SB 1150 Passes Senate Hurdle After Dramatic Turnaround



Sacramento – (RealEstateRama) — Senate Bill 1150, a bill to protect widows, widowers and other heirs from unnecessary foreclosures, passed a key hurdle today when it was voted out of the Senate on a vote that was not without drama. Amidst intense industry lobbying pressure and after appearing to go down to defeat for failing to secure sufficient votes yesterday, the bill secured the needed 21 votes today.

Authored by Senators Mark Leno and Cathleen Galgiani, SB 1150 provides critical protections for widowed spouses and other survivors who assume home ownership responsibilities when the primary mortgage holder passes away. The Survivor Bill of Rights closes a loophole in California law that fails to provide surviving spouses and children important protections against foreclosure that are available to other homeowners.

“Grieving family members who have the financial ability to remain in their homes following a loved one’s death shouldn’t have to face the added stress of a lender’s red tape,” saidSenator Leno, D-San Francisco. “Widowed spouses are being consumed by a labyrinth of processes in an attempt to assume or modify existing home loans after the primary mortgage holder passes away. This has led to preventable foreclosures and worsened the suffering of families already thrown in personal crises.”

The bill now moves to the Assembly and is expected to be heard this month in the Assembly Banking and Finance Committee, chaired by Matt Dababneh of the San Fernando Valley.

SB 1150 is sponsored by the California Alliance of Retired Americans, Housing and Economic Rights Advocates, and the California Reinvestment Coalition. Supporters include Attorney General Kamala Harris and over fifty organizations, including the National Council of La Raza, AARP California, Central Valley Realtist Board, California District Attorneys Association,, Courage Campaign, Neighborhood Housing Services of LA County, California Nurses Association, Valley Economic Development Center, SEIU California, CALPIRG,Retired Public Employees Association, and the Fair Housing Council of the San Fernando Valley.

“Homeownership is the primary way that families build wealth in this country, and permitting unnecessary foreclosures is not only unjust and devastating for families, it exacerbates the racial wealth gap experienced by California’s communities and residents of color,” saidMaeve Elise Brown of Housing and Economic Rights Advocates (HERA).

“Industry opposition to this bill is noteworthy because these are the same lobbyists who claimed the 2013 Homeowner Bill of Rights (HBOR) would doom our economy. Instead, HBOR stabalized neighborhoods and families.  Similarly, SB 1150 is a reasonable bill to create a level playing field for widows, widowers and other heirs to avoid unnecessary foreclosures. Californians living outside of the Capitol bubble have a hard time understanding how groups like the California Chamber of Commerce or the banking lobby can oppose a bill that will mostly benefit widowed seniors,” said Kevin Stein of California Reinvestment Coalition (CRC).

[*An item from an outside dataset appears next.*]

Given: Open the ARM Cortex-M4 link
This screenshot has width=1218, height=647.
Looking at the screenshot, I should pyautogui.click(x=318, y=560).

“Today’s vote signifies that issues still matter, and that people still matter,” said Nan Brasmer of California Alliance for Retired Americans (CARA). “We sincerely thank the 21 Senators who stood up today for what was right and refused to be misled by the distortions about the bill floating around the Capitol.”

Impacted consumer: Ric Hornor, a widower who testified in support of the bill before the Senate Banking Committee last month, sought a loan modification from JP Morgan Chase after the worsening economy impacted the business owned by him and his wife. After Mrs. Hornor passed away in July of 2011, Chase pulled back on their loan modification offer because his wife refused to sign the contract “posthumously,” and the bank told him that it “would only communicate with the deceased.” The bank later moved to foreclose on Mr. Hornor.

After three years, and with the assistance of attorneys, he secured a loan modification, but one that he reports will cost $100,000 more than the modification offered to his wife at the time that she passed. Other survivors are not so lucky, and have lost their family homes.Legal aid and housing counseling organizations report more than 245 survivors have sought assistance in the last two years alone.

SB 1150 would help prevent more surviving homeowners from having the same experience Mr. Hornor did. It clarifies the responsibilities of a mortgage lender when a borrower dies and passes the home along to a survivor who wishes to assume the home loan. The legislation ensures that heirs receive accurate information about loan assumption and foreclosure prevention programs. It also gives survivors a single point of contact with the lender and the ability to simultaneously apply for loan assumption and modification. As with the Homeowner Bill of Rights, SB1150 guarantees a fair process, not a particular outcome.